DanJ
DanJ

Reputation: 1756

MongoDB locked after aborted db.repairDatabase()? How to unlock?

I tried doing a db.repairDatabase() command from a mongo shell on a healthy but large MongoDB database. It was running for about 10 hours and it still did not complete. For better or worse, I hit Ctrl-C to cancel it.

It appears that the cluster has been left in some locked state. Commands like "show dbs" all fail with "Operation timed out":

mongos> show dbs
2016-06-10T09:38:10.179-0400 E QUERY    [thread1] Error: listDatabases failed:{ "code" : 50, "ok" : 0, "errmsg" : "Operation timed out" } :
_getErrorWithCode@src/mongo/shell/utils.js:25:13
Mongo.prototype.getDBs@src/mongo/shell/mongo.js:62:1
shellHelper.show@src/mongo/shell/utils.js:760:19
shellHelper@src/mongo/shell/utils.js:650:15
@(shellhelp2):1:1

It has been like this for about 10 more hours now after I killed the db.repairDatabase().

- [Provided material]
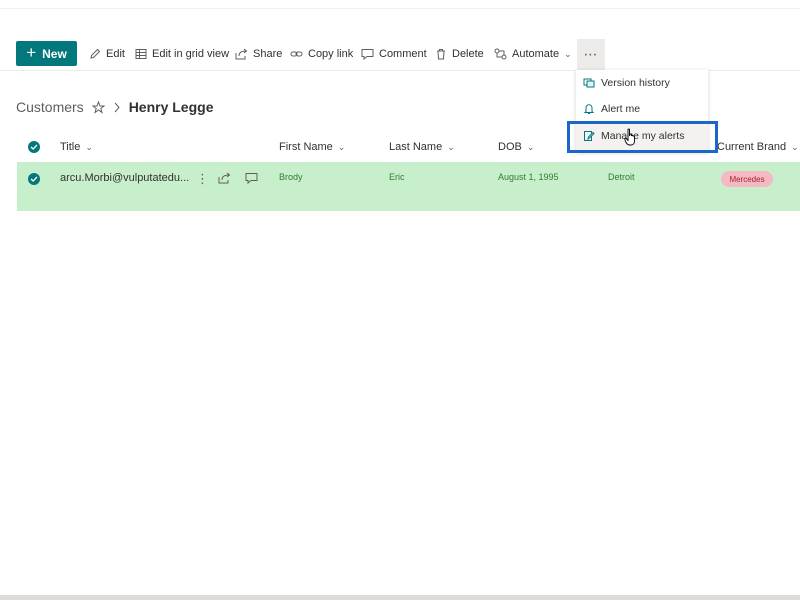 The image size is (800, 600). What do you see at coordinates (116, 54) in the screenshot?
I see `edit-button-label: Edit` at bounding box center [116, 54].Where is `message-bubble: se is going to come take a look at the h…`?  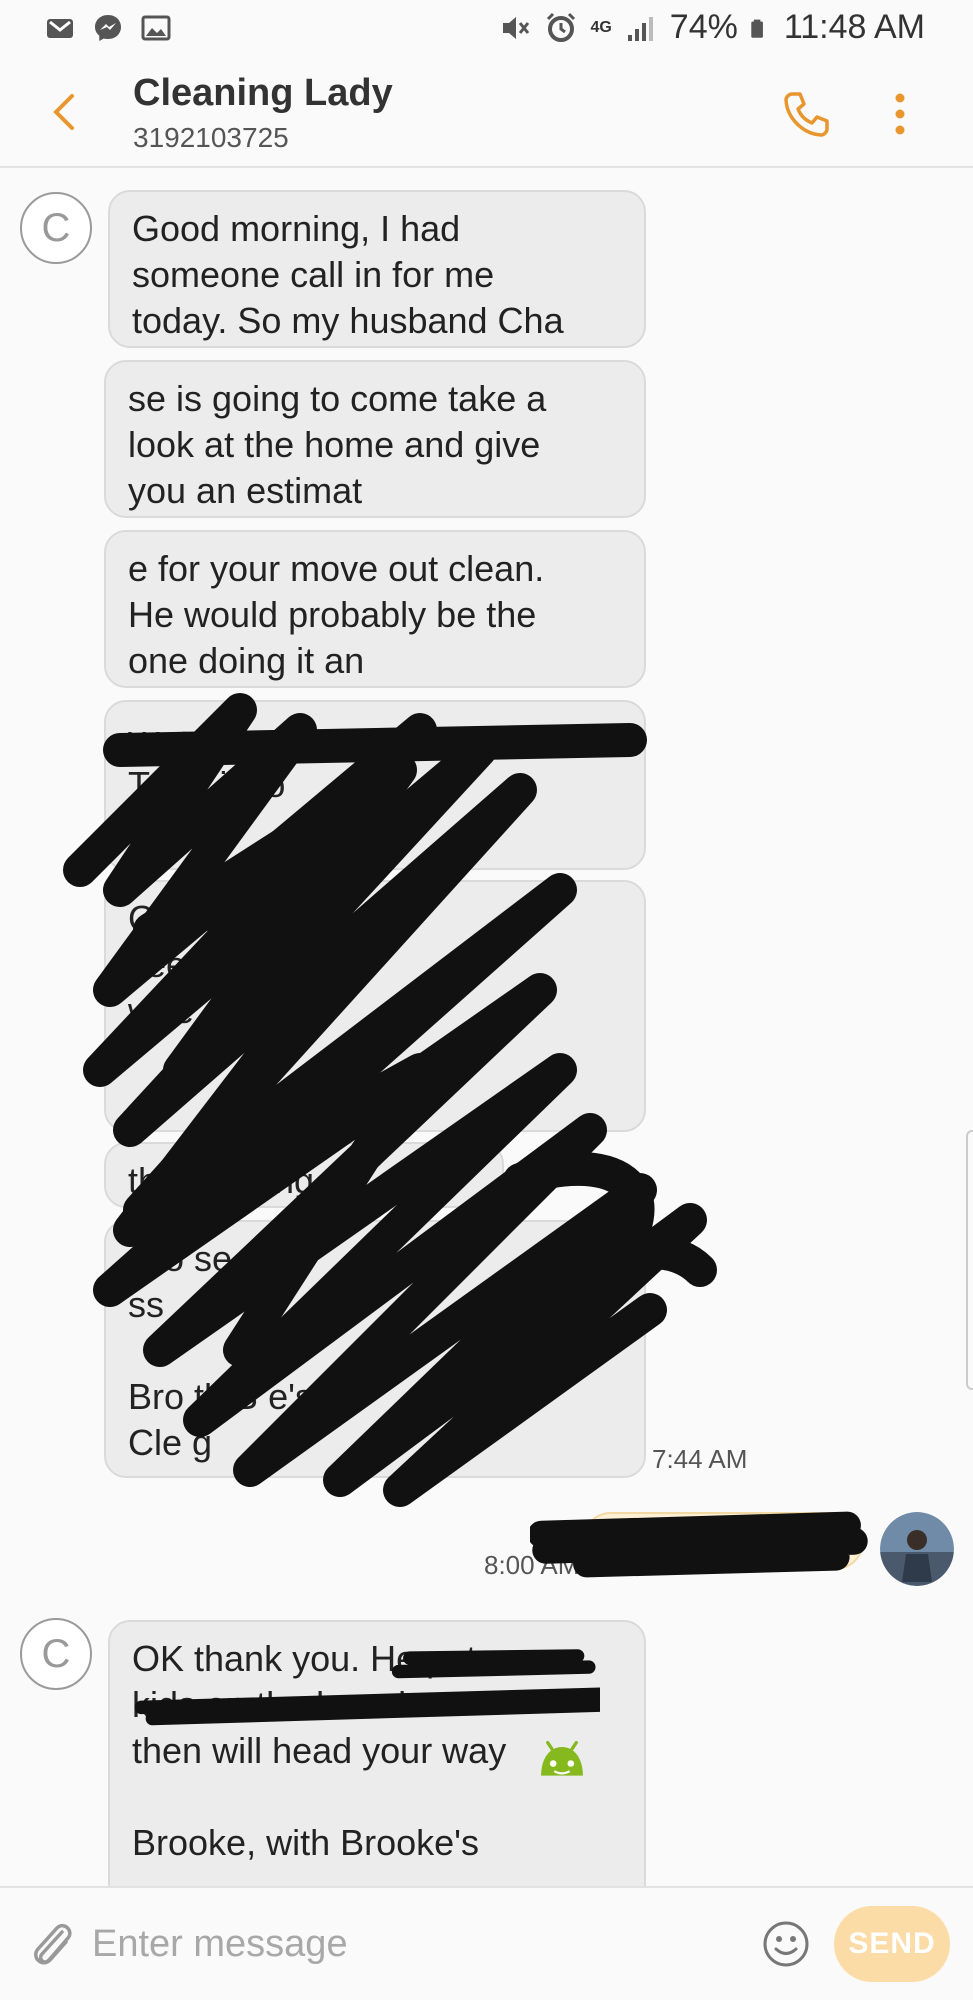 message-bubble: se is going to come take a look at the h… is located at coordinates (375, 439).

- [What the task asks]
Resume the forum post about the locked MongoDB cluster, starting right after its final sentence. The data here has no connection to the forum post about MongoDB.

- [Result of this task]
What is the correct way to recover from this?

My cluster info: I am running MongoDB 3.2.5 everywhere. I have 3 config servers, 11 shards, each shard is a replica set consisting of 2 nodes plus an arbiter. And I have about 40 nodes running mongos instances. The 3 config servers are still 3.0-style (not yet upgraded to replica-set).

Upvotes: 3

Views: 1046

Answers (1)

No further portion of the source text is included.